(Collected data entries)
· · · · ·

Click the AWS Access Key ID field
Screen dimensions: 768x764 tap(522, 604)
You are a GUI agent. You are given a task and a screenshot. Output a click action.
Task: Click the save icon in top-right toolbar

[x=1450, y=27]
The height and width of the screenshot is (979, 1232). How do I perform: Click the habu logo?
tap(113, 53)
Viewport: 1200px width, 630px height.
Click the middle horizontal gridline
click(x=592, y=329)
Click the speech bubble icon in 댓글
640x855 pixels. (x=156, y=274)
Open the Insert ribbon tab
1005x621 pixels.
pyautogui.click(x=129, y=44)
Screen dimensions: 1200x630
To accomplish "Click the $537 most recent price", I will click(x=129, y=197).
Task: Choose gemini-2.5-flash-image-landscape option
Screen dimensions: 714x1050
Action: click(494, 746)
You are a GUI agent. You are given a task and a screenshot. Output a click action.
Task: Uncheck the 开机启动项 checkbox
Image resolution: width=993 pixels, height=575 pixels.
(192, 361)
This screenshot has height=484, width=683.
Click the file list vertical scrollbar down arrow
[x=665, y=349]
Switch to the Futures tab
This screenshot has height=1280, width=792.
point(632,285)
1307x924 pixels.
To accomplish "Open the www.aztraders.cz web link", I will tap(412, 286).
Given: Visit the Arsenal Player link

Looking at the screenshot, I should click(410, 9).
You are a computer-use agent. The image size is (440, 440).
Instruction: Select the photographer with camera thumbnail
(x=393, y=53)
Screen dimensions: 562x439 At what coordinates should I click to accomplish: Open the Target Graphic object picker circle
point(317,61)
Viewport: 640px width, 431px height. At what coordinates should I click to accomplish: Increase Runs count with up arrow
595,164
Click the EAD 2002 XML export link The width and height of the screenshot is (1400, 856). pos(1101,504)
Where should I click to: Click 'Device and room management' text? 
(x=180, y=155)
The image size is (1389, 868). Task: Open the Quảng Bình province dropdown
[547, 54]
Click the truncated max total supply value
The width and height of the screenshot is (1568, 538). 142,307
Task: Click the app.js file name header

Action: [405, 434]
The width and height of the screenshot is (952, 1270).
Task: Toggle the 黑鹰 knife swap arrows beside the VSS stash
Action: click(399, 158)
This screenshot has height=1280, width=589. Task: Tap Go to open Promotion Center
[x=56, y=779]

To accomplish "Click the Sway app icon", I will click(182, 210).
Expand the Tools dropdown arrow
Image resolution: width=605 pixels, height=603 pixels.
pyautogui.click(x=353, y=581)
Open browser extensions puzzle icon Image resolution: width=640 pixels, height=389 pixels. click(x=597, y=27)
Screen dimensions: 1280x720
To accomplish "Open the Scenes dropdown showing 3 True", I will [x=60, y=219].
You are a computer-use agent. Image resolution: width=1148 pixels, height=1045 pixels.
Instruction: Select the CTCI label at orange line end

· · · · ·

**Exercise**
Retype all of the records above, word for word.

**Response to this exercise**
Click the AWS Access Key ID field
Screen dimensions: 768x764 tap(522, 604)
You are a GUI agent. You are given a task and a screenshot. Output a click action.
Task: Click the save icon in top-right toolbar

[x=1450, y=27]
The height and width of the screenshot is (979, 1232). How do I perform: Click the habu logo?
tap(113, 53)
Viewport: 1200px width, 630px height.
Click the middle horizontal gridline
click(x=592, y=329)
Click the speech bubble icon in 댓글
640x855 pixels. (x=156, y=274)
Open the Insert ribbon tab
1005x621 pixels.
pyautogui.click(x=129, y=44)
Screen dimensions: 1200x630
To accomplish "Click the $537 most recent price", I will click(x=129, y=197).
Task: Choose gemini-2.5-flash-image-landscape option
Screen dimensions: 714x1050
Action: click(494, 746)
You are a GUI agent. You are given a task and a screenshot. Output a click action.
Task: Uncheck the 开机启动项 checkbox
Image resolution: width=993 pixels, height=575 pixels.
(192, 361)
This screenshot has height=484, width=683.
Click the file list vertical scrollbar down arrow
[x=665, y=349]
Switch to the Futures tab
This screenshot has height=1280, width=792.
point(632,285)
1307x924 pixels.
To accomplish "Open the www.aztraders.cz web link", I will tap(412, 286).
Given: Visit the Arsenal Player link

Looking at the screenshot, I should click(410, 9).
You are a computer-use agent. The image size is (440, 440).
Instruction: Select the photographer with camera thumbnail
(x=393, y=53)
Screen dimensions: 562x439 At what coordinates should I click to accomplish: Open the Target Graphic object picker circle
point(317,61)
Viewport: 640px width, 431px height. At what coordinates should I click to accomplish: Increase Runs count with up arrow
595,164
Click the EAD 2002 XML export link The width and height of the screenshot is (1400, 856). pos(1101,504)
Where should I click to: Click 'Device and room management' text? 
(x=180, y=155)
The image size is (1389, 868). Task: Open the Quảng Bình province dropdown
[547, 54]
Click the truncated max total supply value
The width and height of the screenshot is (1568, 538). 142,307
Task: Click the app.js file name header

Action: [405, 434]
The width and height of the screenshot is (952, 1270).
Task: Toggle the 黑鹰 knife swap arrows beside the VSS stash
Action: click(399, 158)
This screenshot has height=1280, width=589. Task: Tap Go to open Promotion Center
[x=56, y=779]

To accomplish "Click the Sway app icon", I will click(182, 210).
Expand the Tools dropdown arrow
Image resolution: width=605 pixels, height=603 pixels.
pyautogui.click(x=353, y=581)
Open browser extensions puzzle icon Image resolution: width=640 pixels, height=389 pixels. click(x=597, y=27)
Screen dimensions: 1280x720
To accomplish "Open the Scenes dropdown showing 3 True", I will [x=60, y=219].
You are a computer-use agent. Image resolution: width=1148 pixels, height=1045 pixels.
Instruction: Select the CTCI label at orange line end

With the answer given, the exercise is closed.